“Mi oficio es predicar y enseñar día y noche. En el día enseño a leer, escribir y cantar; en la noche leo doctrina cristiana y predico…”. Así resumía, Fr. Pedro de Gante su gran labor que realizaba en la Nueva España.
Fray Pedro de Gante nació por el año de 1490, cerca de la ciudad de Gante (Bélgica). El apellido de Pedro de Gante era original de Moor pues era familiar de Carlos V. Después de permanecer un año en España, parte para la nueva España (México), junto a dos franciscanos más: Juan de Tecto y Juan de Aora; desembarcando en las costas de Veracruz el 13 de agosto de 1523.
Poco tiempo después, se sobrepone a la muerte de sus compañeros durante la expedición de Cortés a Honduras, dedicándose con entrega al estudio y conocimiento del medio indígena. Entremezclando ideas educativas de Europa con las de la cultura prehispánica, y aprovechando el ingenio de los indígenas, así como sus elementos artísticos (pintura, música, danza, drama), fray Pedro fijó, quizá sin pretenderlo, un sistema misional-educativo que se extenderá por toda América.
Desde su llegada en 1523, pidió a Cortés que le enviase a los hijos de la nobleza indígena para educarlos cristianamente, y una vez establecido el convento de San Francisco de México, Pedro de Gante se trasladó a esta ciudad en donde organizó una escuela con doble objeto: instruir en la fe cristiana a los niños más sobresalientes de la sociedad indígena, y formar con ellos un grupo misionero. Él lo dice de esta forma: «He escogido unos cincuenta (niños) de los más avisados, y cada semana les enseño a uno por uno lo que toca decir o predicar el domingo siguiente; lo cual no me es corto trabajo, atento día y noche a este negocio para componerles y concordarles sus sermones». Encontramos así a Pedro de Gante dedicado a la enseñanza y predicación día y noche: «En el día enseño a leer, escribir y cantar; en la noche, doctrina cristiana y sermones». Poco después, Pedro de Gante añadiría un objetivo más a su escuela: la enseñanza de artes manuales.
Su cercanía al Emperador y la conciencia de ser uno de los misioneros que mejor conocía la situación del indio, por convivir con ellos, lo lleva a exponer y defender con valentía los derechos del pueblo conquistado, pues, en su expresión, «…No fueron descubiertos sino para buscarles su salvación... Vasallos de Vuestra Majestad son, la sangre de Cristo costaron, sus haciendas las han tomado, razón será que (Vuestra Majestad) se duela de ellos; y pues están desposeídos de sus tierras, que en pago les ganen ánimas…». Verdadero grito cristiano en favor del desposeído.
De la escuela de México de fray Pedro de Gante salieron, además de misioneros, los primeros artesanos, pintores, canteros, carpinteros.

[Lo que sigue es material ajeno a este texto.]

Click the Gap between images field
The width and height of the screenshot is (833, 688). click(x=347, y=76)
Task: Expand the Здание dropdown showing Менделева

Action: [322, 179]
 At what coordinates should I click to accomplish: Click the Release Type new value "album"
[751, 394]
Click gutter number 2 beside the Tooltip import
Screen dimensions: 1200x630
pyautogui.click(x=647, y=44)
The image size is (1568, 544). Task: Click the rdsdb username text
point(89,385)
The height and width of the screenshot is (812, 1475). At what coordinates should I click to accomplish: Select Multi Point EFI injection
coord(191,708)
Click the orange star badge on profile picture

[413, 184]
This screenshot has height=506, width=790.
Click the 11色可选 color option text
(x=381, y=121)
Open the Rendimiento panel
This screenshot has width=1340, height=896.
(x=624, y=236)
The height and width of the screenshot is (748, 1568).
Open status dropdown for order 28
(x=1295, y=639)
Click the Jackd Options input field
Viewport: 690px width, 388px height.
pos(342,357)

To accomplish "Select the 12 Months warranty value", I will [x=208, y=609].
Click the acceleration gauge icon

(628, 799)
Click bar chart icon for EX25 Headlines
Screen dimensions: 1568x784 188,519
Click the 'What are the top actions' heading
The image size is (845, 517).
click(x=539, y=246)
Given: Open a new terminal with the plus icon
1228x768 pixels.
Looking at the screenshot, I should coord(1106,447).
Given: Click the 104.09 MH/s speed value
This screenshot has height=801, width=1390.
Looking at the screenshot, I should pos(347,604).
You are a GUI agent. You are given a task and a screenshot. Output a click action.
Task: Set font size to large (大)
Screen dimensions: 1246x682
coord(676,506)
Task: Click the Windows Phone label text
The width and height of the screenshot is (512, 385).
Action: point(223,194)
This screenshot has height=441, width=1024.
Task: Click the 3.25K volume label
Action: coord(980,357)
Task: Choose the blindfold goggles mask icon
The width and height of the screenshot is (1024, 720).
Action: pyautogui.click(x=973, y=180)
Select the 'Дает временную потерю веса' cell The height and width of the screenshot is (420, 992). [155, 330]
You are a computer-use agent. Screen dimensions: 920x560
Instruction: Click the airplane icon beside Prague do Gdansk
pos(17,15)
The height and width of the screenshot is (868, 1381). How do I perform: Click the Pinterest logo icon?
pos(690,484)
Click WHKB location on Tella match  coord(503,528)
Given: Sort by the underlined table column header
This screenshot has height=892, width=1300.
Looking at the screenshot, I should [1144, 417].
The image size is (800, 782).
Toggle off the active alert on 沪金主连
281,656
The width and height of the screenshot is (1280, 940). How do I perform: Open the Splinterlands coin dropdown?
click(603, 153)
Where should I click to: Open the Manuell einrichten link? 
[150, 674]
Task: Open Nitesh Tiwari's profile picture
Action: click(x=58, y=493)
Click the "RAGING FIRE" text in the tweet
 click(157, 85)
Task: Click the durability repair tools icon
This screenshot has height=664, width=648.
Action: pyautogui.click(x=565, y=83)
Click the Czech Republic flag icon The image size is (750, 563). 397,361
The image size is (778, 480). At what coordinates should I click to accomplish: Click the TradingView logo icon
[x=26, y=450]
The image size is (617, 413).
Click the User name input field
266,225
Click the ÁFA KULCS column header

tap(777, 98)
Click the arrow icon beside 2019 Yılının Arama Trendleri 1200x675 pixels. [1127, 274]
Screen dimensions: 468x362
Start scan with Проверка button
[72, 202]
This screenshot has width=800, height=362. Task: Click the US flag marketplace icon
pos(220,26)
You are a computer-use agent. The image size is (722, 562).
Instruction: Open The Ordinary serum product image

Con ellos se edifican los primeros templos, a veces capillas sencillas con techos de enramada; otras, iglesias solemnes, como la de San José de los naturales, de la ciudad de México, a cuya sombra la entonces iglesia de San Francisco parecía humilde y pequeña, nos dice un misionero contemporáneo. Fruto de la escuela fueron también un buen número de pinturas, imágenes y retablos que adornaron los primeros templos del lugar, sin contar las artesanías de los herreros, sastres, zapateros y otros oficiales que aprendieron su profesión allí.
Pedro de Gante dejó otros testimonios del amor a su nuevo pueblo: catecismos hermosamente pintados en escritura ideográfica como lo hacían los indios en sus códices prehispánicos, doctrinas amplísimas en lengua náhuatl, escritas en caracteres latinos. Según escritos atestiguan que Gante bautizó más de doscientos mil personas, también rechazó tres licencias para ordenarse como sacerdote, una del papa Paulo III; la segunda es la del Capítulo General celebrado en Roma siendo jefe supremo fray Vicente Lunel, y la tercera del nuncio apostólico que estuvo en la corte de Carlos V. Su fama era tal que el arzobispo Motúfar sucesor de Zumárraga, decía “yo no soy el arzobispo de México, sino fray Pedro de Gante”.
Finalmente murió Fr. Pedro de Gante, ya muy anciano, en el año de 1577 en el Convento Franciscano de México.